NeurIPS 2019
Sun Dec 8th through Sat the 14th, 2019 at Vancouver Convention Center
Paper ID:2820
Title:Efficient Regret Minimization Algorithm for Extensive-Form Correlated Equilibrium

Reviewer 1


		
The paper presented a new approach for working with strategies in sequential decision making problems. The new algorithm using the approach advances the state of the art for that class of problems, although the practical applications might be limited by the requirement of no chance events. The writing was fairly clear, although this paper does seem a bit cramped: there were a number of things I wish could have been expanded. That said, I don't think there is room without cutting or condensing something else, and the results stand well enough on their own that the paper should still be published as is. (Consider an expanded journal version?)

Reviewer 2


		
This is a well written paper with a original and significant contribution. Paper is well referenced and written very clearly. I very much appreciate that authors include the small running examples before the full construction. This makes it much easier to comprehend the ideas - and authors generally do a really good job trying to get the idea through rather than just jumping to formal constructions. The only weaker part of the paper is the evaluation section, which feels a little rushed and cramped.

Reviewer 3


		
**Originality** The paper presents a novel perspective on counterfactual regret minimization (CFR) in sequential problems which leads to new proof if the CFR theorem for sequence form plans and allows generalization of the result to correlated plans.
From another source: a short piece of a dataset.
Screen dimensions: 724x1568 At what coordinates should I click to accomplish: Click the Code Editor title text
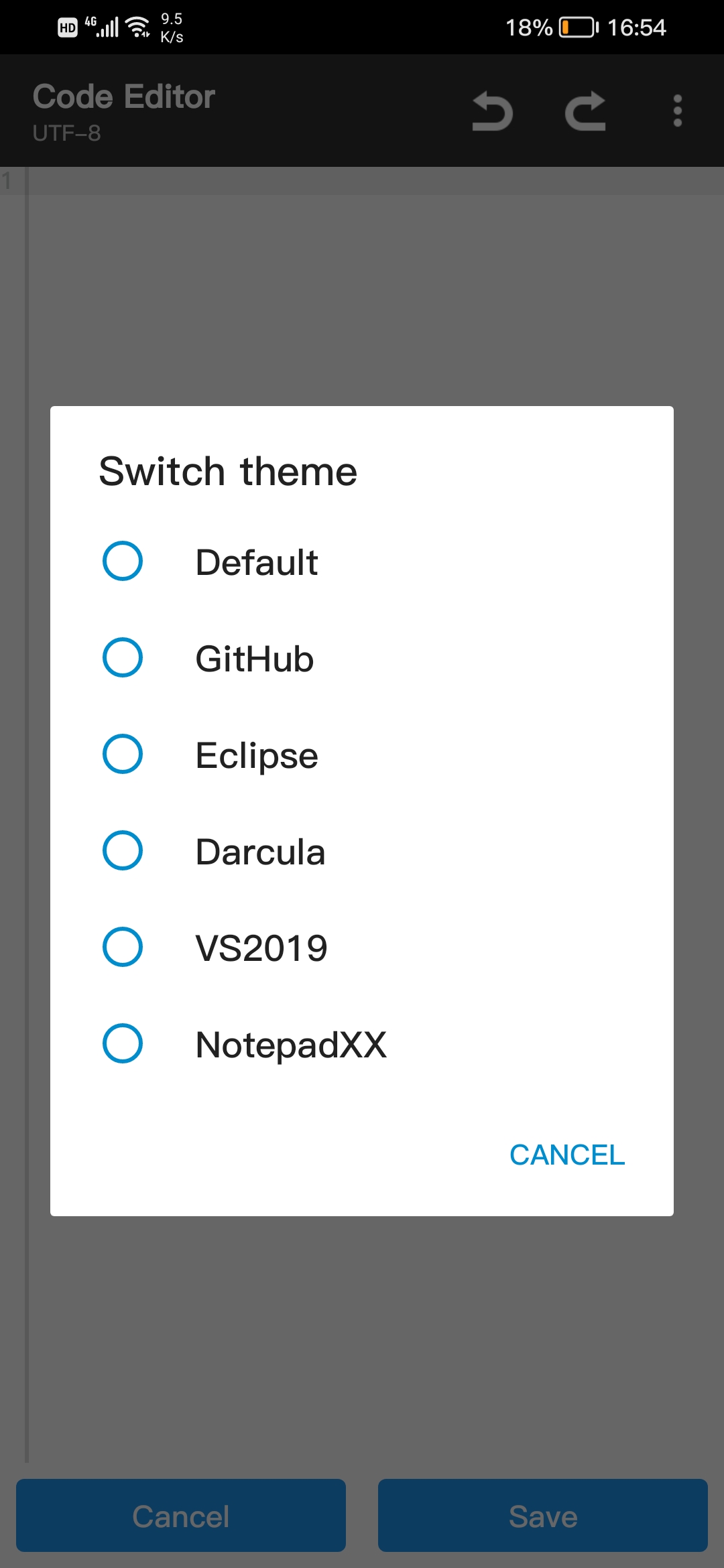tap(123, 96)
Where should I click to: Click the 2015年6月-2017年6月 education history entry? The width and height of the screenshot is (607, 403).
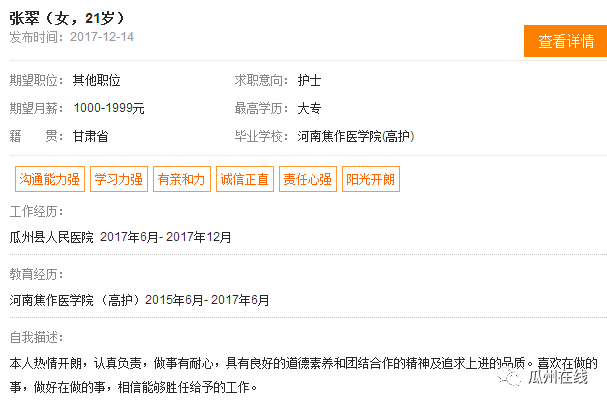pyautogui.click(x=207, y=300)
As a result, it presents first CFR-based algorithm for computing EFCE. I consider the contribution in the paper to be novel. **Significance** The scaled expansion operator can potentially lead to further generalizations of CFR-based solution techniques for other problems. A scalable algorithm form computing EFCE may lead to new applications of computational game theory in the real world. Therefore, I consider the contribution to be significant. **Quality** The part of the paper that introduces scaled expansion, its properties and use to create correlation plans seems to be correct. However, the paper lacks a lot of details on how exactly do these contributions translate to a complete algorithm. What loss is optimized in each local regret minimizer? How is average strategy computed? Why does the algorithm actually converge to EFCE? I assume the answers to some of these questions are in Farina et al. (2019c) and many can be guessed with sufficient background knowledge, but the paper seems quite incomplete without this discussion. **Clarity** The paper deals with complicated topic, but it still reasonable easy to read. I think it is doing a very good job within the limited space. However, it should definitely include more (at least high level) discussion of how to turn the results presented in the paper into a complete algorithm and why the complete algorithm actually converges to EFCE. The description of the experimental domain should include more details about reward structure to see that it is sufficiently non-zero-sum. ** After Rebuttal ** Thank you for your response. Even with the response, I still do not know how to implement the algorithm so it is not likely that you can make the paper more self-contained in the given space. With the averaging, rather than explaining what is linear averaging, it would be more useful (in the final paper) to comment on why it is OK to simply average the correlation plans, since it would not work with behavior strategies, which are more common in the context of CFR.